May 18, 2014

The moment of epic fail hilarity with hashes

Just had an epic moment wrt how to fail at kinda-basic math, which seem to be quite representative of how people fail wrt homebrew crypto code (and what everyone and their mom warn against).

So, anyhow, on a d3 vis, I wanted to get a pseudorandom colors for text blobs, but with reasonably same luminosity on HSL scale (Hue - Saturation - Luminosity/Lightness/Level), so that changing opacity on light/dark bg can be seen clearly as a change of L in the resulting color.

There are text items like (literally, in this example) "thing1", "thing2", "thing3" - these should have all distinct and constant colors, ideally.

So how do you pick H and S components in HSL from a text tag?
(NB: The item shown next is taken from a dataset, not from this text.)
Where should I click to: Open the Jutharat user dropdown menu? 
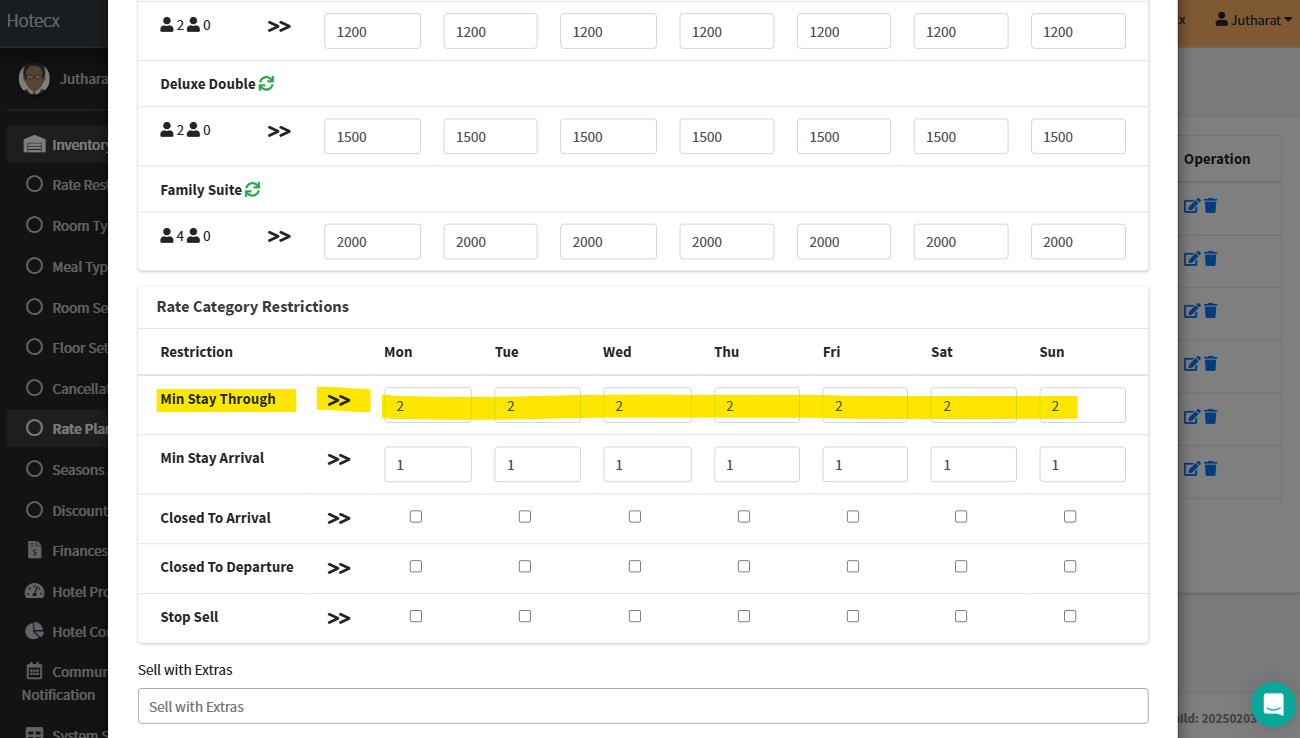tap(1253, 20)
Just use hash, right?

As JS doesn't have any hashes yet (WebCryptoAPI is in the works) and I don't really need "crypto" here, just some str-to-num shuffler for color, decided that I might as well just roll out simple one-liner non-crypto hash func implementation.
There are plenty of those around, e.g. this list.

Didn't want much bias wrt which range of colors get picked, so there are these test results - link1, link2 - wrt how these functions work, e.g. performance and distribution of output values over uint32 range.
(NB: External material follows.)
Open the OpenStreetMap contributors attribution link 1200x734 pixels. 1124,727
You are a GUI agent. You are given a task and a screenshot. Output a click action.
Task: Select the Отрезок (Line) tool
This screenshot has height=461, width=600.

Picked random "ok" one - Ly hash, with fairly even output distribution, implemented as this:

hashLy_max = 4294967296 # uint32
hashLy = (str, seed=0) ->
  for n in [0..(str.length-1)]
    c = str.charCodeAt(n)
    while c > 0
      seed = ((seed * 1664525) + (c & 0xff) + 1013904223) % hashLy_max
      c >>= 8
  seed

c >>= 8 line and internal loop here because JS has unicode strings, so it's a trivial (non-standard) encoding.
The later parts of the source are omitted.